● What is needed
Count the lines of the records that contain the string "icon", treating uppercase and lowercase letters as distinct, and give only the number.

● Given data
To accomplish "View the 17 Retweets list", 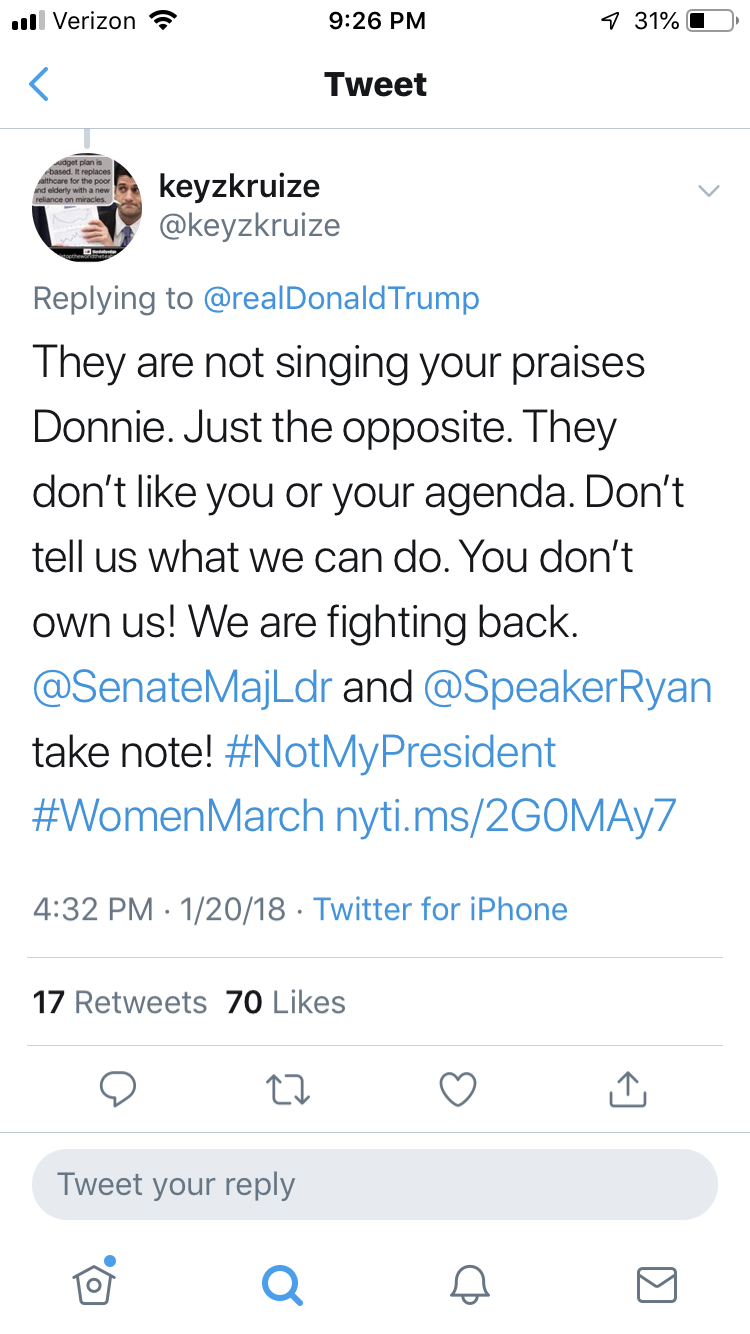I will pyautogui.click(x=120, y=1002).
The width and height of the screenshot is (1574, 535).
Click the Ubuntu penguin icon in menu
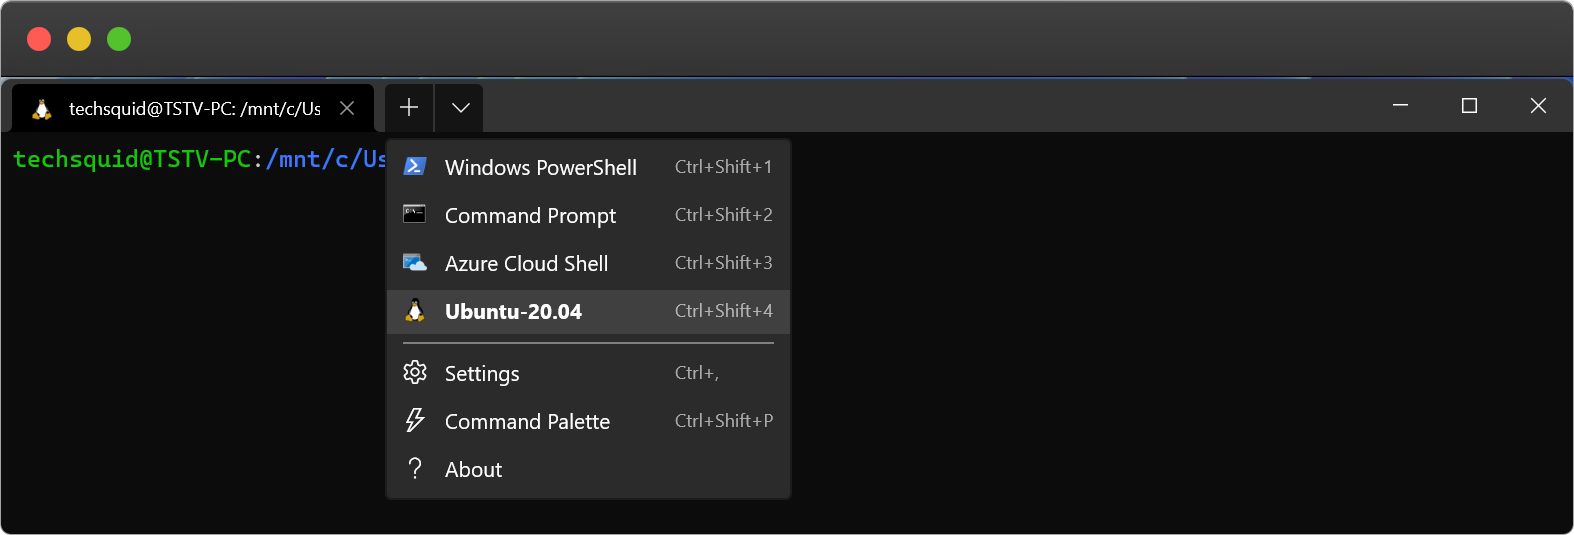415,311
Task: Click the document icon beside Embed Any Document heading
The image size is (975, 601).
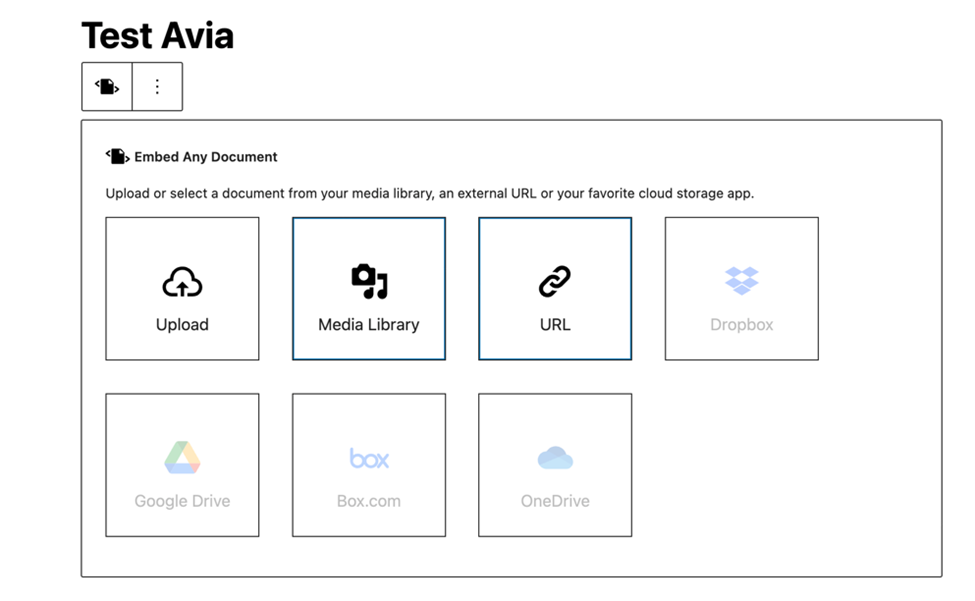Action: [x=117, y=157]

● The completed task
2